Netflix is killin it and I continue to be bullish on their future. There’s one corner of the business I’m afraid they’re being just a little too pensive about: mobile.
This year, they’ve launched some of their first short-form programming and some new native portrait features in their mobile apps. But I’m afraid this won’t stop other mobile competitors — Google and Facebook — from locking them out of this critical piece of the entertainment pie. Now is the time for them to begin spending in the mobile content space and here’s how they should begin.
Why mobile is critical to Netflix
Let’s start with why Netflix should care.
There’s an obvious massive market of short form video consumption, well-proven by YouTube and Facebook. 34% of global internet video traffic is shortform. So, when Netflix says they’re competing with all forms of entertainment, this seems like an obvious adjacent area to pick up some additional engagement — whereas interactive, live and sports are much more of a moonshot.
But I think all of that frames this as a business expansion opportunity when I actually think this is a threat to Netflix’s stranglehold on the streaming market.
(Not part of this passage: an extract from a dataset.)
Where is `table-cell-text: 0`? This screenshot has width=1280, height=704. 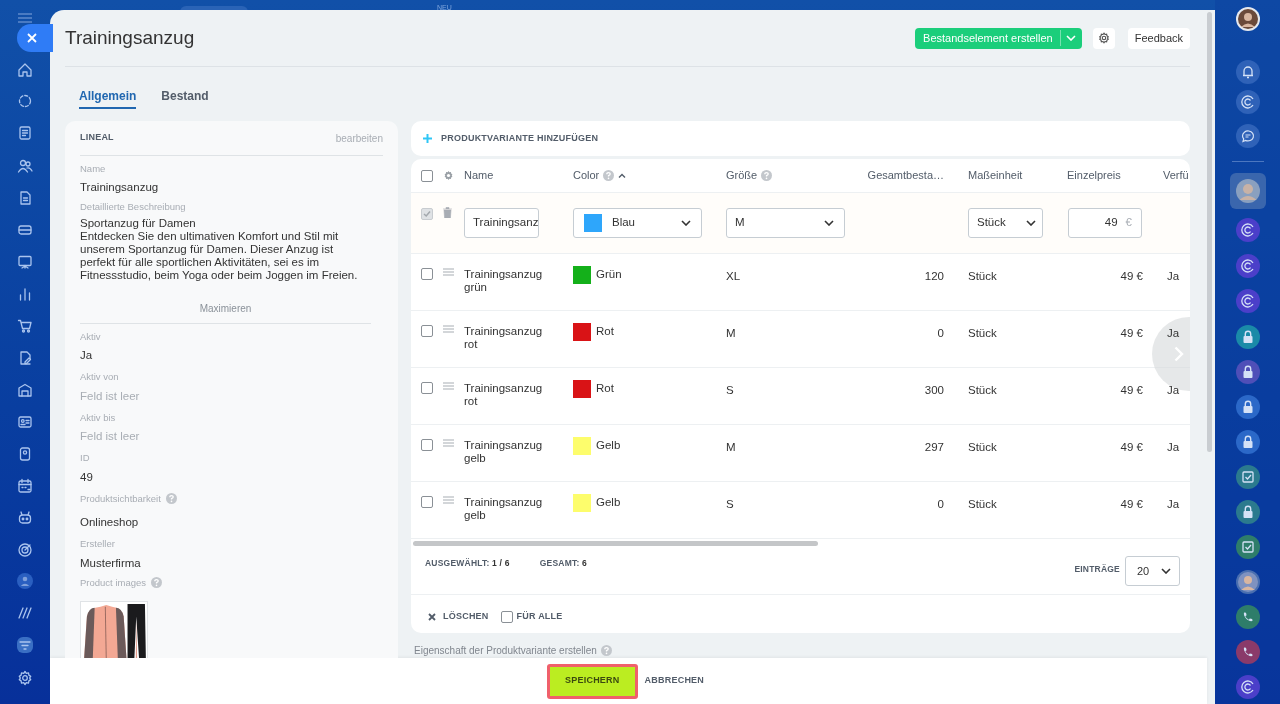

Have a look at this graph, which explains the userflow of new subscribers to the service.
When this slide first broke, a lot of emphasis was put on the fact that after 6 months, 70% of Netflix subscribers were watching on a big TV. What stands out to me is that 10% are STILL watching on a mobile phone. Just 1 month in, more than 15% are still struggling to watch long form TV shows and movies on a tiny mobile screen. And right from the getgo, a full THIRD of Netflix’s new users start on a mobile device.
We are in a mobile world and who cares that people watch more content on their mobile phones — people TRANSACT more on their mobile phones. Enough people subscribe to Netflix straight through iOS that they’re trying to bypass Apple altogether — another sign of just how many folks sign up on mobile. Given that Netflix’s model is dependent on one giant transaction at the top of the funnel (their subscription), many more of their new customers are entering their ecosystem through mobile phones. And this user flows shows just how long it takes that mobile customer to begin finding big-screen-TV-type-value in their subscription. Were Netflix to actually provide valuable mobile content during that couple-month transition, they’d reduce churn among new users. (Still another strategy would be a freemium model of mobile-only content to lure users through the paywall when they realize the app’s value on another screen.)
What Netflix is already trying in mobile
Netflix is not completely blind to this. They’ve launched a few new short-form originals and mobile products this year. For those trying to reverse-engineer their mobile content strategy, here’s a recap of their short form content:
- The Comedy Lineup (15 minutes) – Mini stand-up comedy specials
- Explained (14-18 minutes) – Newsmagazine (Vox)
- Follow This (16-18 minutes) – Newsmagazine (Buzzfeed)
- Comedians in Cars Getting Coffee (12-25 minute) – Celebrity interviews with Jerry Seinfeld
- Marching Orders (12 minutes) – Docuseries
- Cooking on High (14 minutes) – Competition reality
In the scheme of Netflix’s $6 billion content spend, I’d call this an extremely modest beginning — it’s really just a test. It’s heavy on news and unscripted, there are no filmmakers, high-value talents or standout IPs. I estimate their 2018 spend on short form around $20MM at most. To make a meaningful move into mobile, they’ll need to spend 5-10x that.
How Netflix could form a mobile content strategy
It’s clear that Netflix needs to get into the mobile content game ASAP. But how? So many short form content platforms from go90 to Watchable have flamed out because of a lack of distribution.
Broadly, I’d approach this similarly to the rest of Netflix’s business:
- START FAST with a mountain of inexpensive mobile content that’s easy and fast to launch.
- PIVOT TO PREMIUM – Use the analytics gathered from starting fast to inform a mobile Originals strategy and finance exclusive new series.
Why this two-part strategy always works is the subject of a whole other blog post. But Netflix is in a unique position to build a war chest of start-fast mobile content at a low cost-per minute without sacrificing their premium values. Step one of fast/easy/quick mobile content — pretty obvious — is licensing. Now is a fantastic time to cheaply license premium mobile content. Every mobile content studio is clamoring to work with Netflix which earns them outrageous leverage. Plus, many of them were gifted back go90 or other mobile series that they have no place to distribute. The second source of start-fast content is probably less obvious: the content they already have. Netflix outright owns a lot of their shows and by getting creative, they’ll find a new life if they’re re-cut for a shorter runtime or carefully cropped for a vertical screen.
When audiences coalesce around their start-fast mobile content, they can decide where it makes sense to pivot to premium, maintain licenses or trim back.
In sum, I think mobile is a crucial growth area for Netflix and a place they have some natural competitive advantages. They could quickly turn a source of churn into a new source of revenue and expansion. I predict they’ll make some dedicated moves in this space but it’s going to take a larger commitment to realize the potential mobile content has in Netflix’s future.